# PROVIDED RECORDS

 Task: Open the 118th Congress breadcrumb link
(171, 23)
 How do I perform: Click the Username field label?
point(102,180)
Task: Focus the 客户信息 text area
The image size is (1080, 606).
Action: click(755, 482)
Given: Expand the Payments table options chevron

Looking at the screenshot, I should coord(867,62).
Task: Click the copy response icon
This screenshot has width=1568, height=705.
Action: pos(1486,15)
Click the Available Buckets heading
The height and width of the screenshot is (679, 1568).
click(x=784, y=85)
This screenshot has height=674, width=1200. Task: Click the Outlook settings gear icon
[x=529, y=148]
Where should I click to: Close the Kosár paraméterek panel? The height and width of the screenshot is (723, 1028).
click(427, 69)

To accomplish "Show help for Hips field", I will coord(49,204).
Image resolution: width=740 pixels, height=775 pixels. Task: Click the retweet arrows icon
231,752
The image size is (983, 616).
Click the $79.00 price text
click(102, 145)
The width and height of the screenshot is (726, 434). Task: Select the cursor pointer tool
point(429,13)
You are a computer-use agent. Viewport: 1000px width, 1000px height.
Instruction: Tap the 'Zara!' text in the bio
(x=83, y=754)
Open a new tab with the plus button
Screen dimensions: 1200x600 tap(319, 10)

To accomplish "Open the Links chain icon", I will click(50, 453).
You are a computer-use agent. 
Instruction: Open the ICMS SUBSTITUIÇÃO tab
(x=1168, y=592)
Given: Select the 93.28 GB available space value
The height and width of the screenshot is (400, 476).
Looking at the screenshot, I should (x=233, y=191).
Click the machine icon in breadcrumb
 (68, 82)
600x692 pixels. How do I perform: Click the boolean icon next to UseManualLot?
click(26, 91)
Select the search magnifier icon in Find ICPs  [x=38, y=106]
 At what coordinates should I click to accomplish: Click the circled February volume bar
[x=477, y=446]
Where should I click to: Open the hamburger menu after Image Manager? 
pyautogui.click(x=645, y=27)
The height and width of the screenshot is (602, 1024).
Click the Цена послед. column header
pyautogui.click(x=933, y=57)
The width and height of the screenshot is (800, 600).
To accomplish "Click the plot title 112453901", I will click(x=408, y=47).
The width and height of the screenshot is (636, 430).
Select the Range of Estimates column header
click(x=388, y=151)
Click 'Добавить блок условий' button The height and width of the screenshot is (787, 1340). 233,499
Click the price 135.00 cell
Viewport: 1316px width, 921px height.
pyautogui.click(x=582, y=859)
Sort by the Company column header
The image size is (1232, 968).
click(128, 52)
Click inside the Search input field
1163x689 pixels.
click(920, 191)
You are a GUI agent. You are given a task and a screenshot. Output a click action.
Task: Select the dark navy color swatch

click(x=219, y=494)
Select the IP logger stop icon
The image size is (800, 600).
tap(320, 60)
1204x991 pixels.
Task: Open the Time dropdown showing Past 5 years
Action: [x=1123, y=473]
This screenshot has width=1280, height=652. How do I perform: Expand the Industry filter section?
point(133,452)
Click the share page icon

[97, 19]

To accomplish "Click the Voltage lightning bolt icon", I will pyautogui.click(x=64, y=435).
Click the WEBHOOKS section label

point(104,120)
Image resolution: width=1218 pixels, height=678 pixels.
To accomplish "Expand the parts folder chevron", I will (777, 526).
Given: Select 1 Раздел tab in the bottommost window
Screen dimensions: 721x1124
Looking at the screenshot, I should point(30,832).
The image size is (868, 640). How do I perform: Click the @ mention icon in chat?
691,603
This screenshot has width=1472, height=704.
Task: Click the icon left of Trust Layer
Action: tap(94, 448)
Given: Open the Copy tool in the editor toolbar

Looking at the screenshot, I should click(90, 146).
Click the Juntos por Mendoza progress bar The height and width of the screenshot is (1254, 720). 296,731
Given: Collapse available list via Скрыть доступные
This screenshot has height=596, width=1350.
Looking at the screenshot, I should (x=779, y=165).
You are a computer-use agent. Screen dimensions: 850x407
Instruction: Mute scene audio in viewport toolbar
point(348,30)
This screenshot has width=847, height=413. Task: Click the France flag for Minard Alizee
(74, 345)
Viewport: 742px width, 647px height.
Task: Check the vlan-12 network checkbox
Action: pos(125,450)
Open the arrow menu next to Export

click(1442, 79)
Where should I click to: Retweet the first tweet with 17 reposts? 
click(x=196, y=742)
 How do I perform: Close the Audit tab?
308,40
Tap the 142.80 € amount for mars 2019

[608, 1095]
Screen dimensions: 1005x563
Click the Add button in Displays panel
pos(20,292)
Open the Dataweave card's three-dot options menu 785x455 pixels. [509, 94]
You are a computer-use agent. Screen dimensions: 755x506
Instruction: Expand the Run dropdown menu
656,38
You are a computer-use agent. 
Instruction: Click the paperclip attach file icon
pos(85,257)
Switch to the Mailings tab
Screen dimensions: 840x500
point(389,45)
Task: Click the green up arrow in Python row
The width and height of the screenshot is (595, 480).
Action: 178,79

# BRIEF
Would you output every entry exactly as it was written?

# EXERCISE OUTPUT
 Task: Open the 118th Congress breadcrumb link
(171, 23)
 How do I perform: Click the Username field label?
point(102,180)
Task: Focus the 客户信息 text area
The image size is (1080, 606).
Action: click(755, 482)
Given: Expand the Payments table options chevron

Looking at the screenshot, I should coord(867,62).
Task: Click the copy response icon
This screenshot has width=1568, height=705.
Action: pos(1486,15)
Click the Available Buckets heading
The height and width of the screenshot is (679, 1568).
click(x=784, y=85)
This screenshot has height=674, width=1200. Task: Click the Outlook settings gear icon
[x=529, y=148]
Where should I click to: Close the Kosár paraméterek panel? The height and width of the screenshot is (723, 1028).
click(427, 69)

To accomplish "Show help for Hips field", I will coord(49,204).
Image resolution: width=740 pixels, height=775 pixels. Task: Click the retweet arrows icon
231,752
The image size is (983, 616).
Click the $79.00 price text
click(102, 145)
The width and height of the screenshot is (726, 434). Task: Select the cursor pointer tool
point(429,13)
You are a computer-use agent. Viewport: 1000px width, 1000px height.
Instruction: Tap the 'Zara!' text in the bio
(x=83, y=754)
Open a new tab with the plus button
Screen dimensions: 1200x600 tap(319, 10)

To accomplish "Open the Links chain icon", I will click(50, 453).
You are a computer-use agent. 
Instruction: Open the ICMS SUBSTITUIÇÃO tab
(x=1168, y=592)
Given: Select the 93.28 GB available space value
The height and width of the screenshot is (400, 476).
Looking at the screenshot, I should (x=233, y=191).
Click the machine icon in breadcrumb
 (68, 82)
600x692 pixels. How do I perform: Click the boolean icon next to UseManualLot?
click(26, 91)
Select the search magnifier icon in Find ICPs  [x=38, y=106]
 At what coordinates should I click to accomplish: Click the circled February volume bar
[x=477, y=446]
Where should I click to: Open the hamburger menu after Image Manager? 
pyautogui.click(x=645, y=27)
The height and width of the screenshot is (602, 1024).
Click the Цена послед. column header
pyautogui.click(x=933, y=57)
The width and height of the screenshot is (800, 600).
To accomplish "Click the plot title 112453901", I will click(x=408, y=47).
The width and height of the screenshot is (636, 430).
Select the Range of Estimates column header
click(x=388, y=151)
Click 'Добавить блок условий' button The height and width of the screenshot is (787, 1340). 233,499
Click the price 135.00 cell
Viewport: 1316px width, 921px height.
pyautogui.click(x=582, y=859)
Sort by the Company column header
The image size is (1232, 968).
click(128, 52)
Click inside the Search input field
1163x689 pixels.
click(920, 191)
You are a GUI agent. You are given a task and a screenshot. Output a click action.
Task: Select the dark navy color swatch

click(x=219, y=494)
Select the IP logger stop icon
The image size is (800, 600).
tap(320, 60)
1204x991 pixels.
Task: Open the Time dropdown showing Past 5 years
Action: [x=1123, y=473]
This screenshot has width=1280, height=652. How do I perform: Expand the Industry filter section?
point(133,452)
Click the share page icon

[97, 19]

To accomplish "Click the Voltage lightning bolt icon", I will pyautogui.click(x=64, y=435).
Click the WEBHOOKS section label

point(104,120)
Image resolution: width=1218 pixels, height=678 pixels.
To accomplish "Expand the parts folder chevron", I will (777, 526).
Given: Select 1 Раздел tab in the bottommost window
Screen dimensions: 721x1124
Looking at the screenshot, I should point(30,832).
The image size is (868, 640). How do I perform: Click the @ mention icon in chat?
691,603
This screenshot has width=1472, height=704.
Task: Click the icon left of Trust Layer
Action: tap(94, 448)
Given: Open the Copy tool in the editor toolbar

Looking at the screenshot, I should click(90, 146).
Click the Juntos por Mendoza progress bar The height and width of the screenshot is (1254, 720). 296,731
Given: Collapse available list via Скрыть доступные
This screenshot has height=596, width=1350.
Looking at the screenshot, I should (x=779, y=165).
You are a computer-use agent. Screen dimensions: 850x407
Instruction: Mute scene audio in viewport toolbar
point(348,30)
This screenshot has width=847, height=413. Task: Click the France flag for Minard Alizee
(74, 345)
Viewport: 742px width, 647px height.
Task: Check the vlan-12 network checkbox
Action: pos(125,450)
Open the arrow menu next to Export

click(1442, 79)
Where should I click to: Retweet the first tweet with 17 reposts? 
click(x=196, y=742)
 How do I perform: Close the Audit tab?
308,40
Tap the 142.80 € amount for mars 2019

[608, 1095]
Screen dimensions: 1005x563
Click the Add button in Displays panel
pos(20,292)
Open the Dataweave card's three-dot options menu 785x455 pixels. [509, 94]
You are a computer-use agent. Screen dimensions: 755x506
Instruction: Expand the Run dropdown menu
656,38
You are a computer-use agent. 
Instruction: Click the paperclip attach file icon
pos(85,257)
Switch to the Mailings tab
Screen dimensions: 840x500
point(389,45)
Task: Click the green up arrow in Python row
The width and height of the screenshot is (595, 480).
Action: 178,79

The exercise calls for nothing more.